Regardless, the "Mohican John's town" of the 1760s (which was apparently mainly inhabited by members of the "Mingo" tribe), was undoubtedly upon the Black Fork of the Mohican River (and probably near present-day Mifflin, Ohio).

Knapp's History of Ashland County (OH) accurately refers to the native-village near present-day Jeromesville as being named "Jerometown" by 1808. But Knapp's History errs in attributing the original village of "Mohican John's Town" (which was recorded in 1764 to be on the immediate 'east' side of the Black Fork) to be the same native village as Jerometown (which was consistently recorded to be on the near 'western' side of the Jerome Fork). The later historians never noticed Knapp's obvious contradiction, and they simply repeated (and expanded upon) his error.

==Greentown==
Greentown was located near Perrysville in Ashland County, Ohio. It was established in 1782 after the village of Helltown was abandoned, and was presumably named after Thomas Green, a Loyalist who served in Butler's Rangers and participated in the Battle of Wyoming. By 1812 there were between 150 and 200 families living at Greenstown. After the Siege of Detroit in August 1812, the inhabitants were removed by the Americans due to fears that they would aid the indigenous allies of the British. The village was burned to the ground and remained abandoned after the War of 1812.

==Coshocton==
Coshocton was settled in 1778, when Lenape leader, Pipe, and the warlike members of his tribe, departed from the Tuscarawas and relocated on the Walhonding River, about fifteen miles above the present site of Coshocton, Ohio.

==Kilbuck==
Kilbuck is also known as Bucktown.
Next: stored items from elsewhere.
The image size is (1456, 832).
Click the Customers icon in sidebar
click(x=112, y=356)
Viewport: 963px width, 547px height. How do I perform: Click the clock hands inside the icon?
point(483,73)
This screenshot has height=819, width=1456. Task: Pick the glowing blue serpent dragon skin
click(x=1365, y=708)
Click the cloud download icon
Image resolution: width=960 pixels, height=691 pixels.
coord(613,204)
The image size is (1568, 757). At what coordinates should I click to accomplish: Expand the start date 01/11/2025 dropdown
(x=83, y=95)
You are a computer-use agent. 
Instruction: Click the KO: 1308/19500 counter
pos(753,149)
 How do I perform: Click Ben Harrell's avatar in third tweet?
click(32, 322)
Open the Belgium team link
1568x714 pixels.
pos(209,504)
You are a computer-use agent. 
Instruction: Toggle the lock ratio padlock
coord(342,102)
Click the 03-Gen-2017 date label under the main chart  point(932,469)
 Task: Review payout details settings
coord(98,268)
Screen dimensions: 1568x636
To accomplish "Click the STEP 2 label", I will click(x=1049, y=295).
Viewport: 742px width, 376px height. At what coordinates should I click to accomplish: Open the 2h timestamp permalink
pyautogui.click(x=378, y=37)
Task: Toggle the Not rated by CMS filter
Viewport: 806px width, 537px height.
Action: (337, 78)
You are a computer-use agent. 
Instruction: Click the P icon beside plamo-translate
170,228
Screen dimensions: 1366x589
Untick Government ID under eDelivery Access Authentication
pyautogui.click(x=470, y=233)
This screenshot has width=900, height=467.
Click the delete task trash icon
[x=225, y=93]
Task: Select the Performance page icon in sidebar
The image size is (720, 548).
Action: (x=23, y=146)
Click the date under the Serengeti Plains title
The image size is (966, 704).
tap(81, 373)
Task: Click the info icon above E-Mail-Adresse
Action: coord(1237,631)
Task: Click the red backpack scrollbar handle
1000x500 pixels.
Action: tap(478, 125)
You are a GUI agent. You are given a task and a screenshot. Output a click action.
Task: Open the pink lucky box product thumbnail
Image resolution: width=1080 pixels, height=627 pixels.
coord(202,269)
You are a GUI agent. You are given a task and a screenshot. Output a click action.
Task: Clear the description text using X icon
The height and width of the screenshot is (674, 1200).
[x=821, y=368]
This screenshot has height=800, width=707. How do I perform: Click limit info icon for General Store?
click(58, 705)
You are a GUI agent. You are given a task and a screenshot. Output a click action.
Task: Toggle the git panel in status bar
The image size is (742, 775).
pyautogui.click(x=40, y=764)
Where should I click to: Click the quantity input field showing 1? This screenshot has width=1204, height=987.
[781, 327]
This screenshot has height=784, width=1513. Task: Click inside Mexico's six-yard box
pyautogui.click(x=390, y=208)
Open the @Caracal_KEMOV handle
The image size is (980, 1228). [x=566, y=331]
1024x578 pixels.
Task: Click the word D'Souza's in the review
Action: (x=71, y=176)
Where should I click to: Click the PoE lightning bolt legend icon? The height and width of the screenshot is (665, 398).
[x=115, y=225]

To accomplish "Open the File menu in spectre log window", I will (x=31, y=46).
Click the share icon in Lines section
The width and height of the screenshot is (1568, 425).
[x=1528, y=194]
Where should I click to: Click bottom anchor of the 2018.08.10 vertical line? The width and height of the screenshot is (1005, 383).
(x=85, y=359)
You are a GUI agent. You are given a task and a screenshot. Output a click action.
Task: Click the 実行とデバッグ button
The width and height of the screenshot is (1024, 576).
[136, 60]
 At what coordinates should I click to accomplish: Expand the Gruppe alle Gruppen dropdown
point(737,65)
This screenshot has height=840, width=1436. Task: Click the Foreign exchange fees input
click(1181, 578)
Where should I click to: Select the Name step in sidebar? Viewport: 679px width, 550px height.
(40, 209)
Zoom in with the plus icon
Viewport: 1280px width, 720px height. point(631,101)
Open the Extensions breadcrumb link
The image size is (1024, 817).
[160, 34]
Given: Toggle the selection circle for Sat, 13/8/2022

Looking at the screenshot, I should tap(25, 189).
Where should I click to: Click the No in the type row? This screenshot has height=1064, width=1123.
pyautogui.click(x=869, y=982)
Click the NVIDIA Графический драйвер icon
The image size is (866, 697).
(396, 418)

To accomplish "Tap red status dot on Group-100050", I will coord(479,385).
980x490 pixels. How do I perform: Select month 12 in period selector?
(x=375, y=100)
This village seems to have been named in honor of "Chief Killbuck".

==Shamokin==
Shamokin was established in central Pennsylvania by Lenape who were displaced from their traditional homeland along the Delaware River by growing colonial communities in the early 18th century. The earliest reference to the town is in 1711, when the Shawnee chief Opessa Straight Tail is recorded as marrying Polly, the daughter of Sassoonan. The village was the focus of missionary efforts, and then was the staging area for raids on English settlements in Pennsylvania during the French and Indian War. It was burned and abandoned by the Lenape in May 1756. A few months later, Fort Augusta was constructed on the site of the village.

==Kittanning==

Kittanning was an 18th-century Lenape village in the Ohio Country, located on the Allegheny River at present-day Kittanning, Pennsylvania. The village was at the western terminus of the Kittanning Path, an Indian trail that provided a route across the Alleghenies between the Ohio and Susquehanna river basins. Kittanning served as a staging area for Lenape and Shawnee raids on English colonial settlements during the French and Indian War, until Pennsylvania militia under the command of Colonel John Armstrong destroyed the village on 8 September 1756.

==Meniolagomeka==
Meniolagomeka (also Meniolágoméka) was a Moravian Church settlement of German missionaries and Lenape converts on the Aquashicola Creek near Kunkletown in Monroe County, Pennsylvania. It lasted from approximately 1742 to 1754.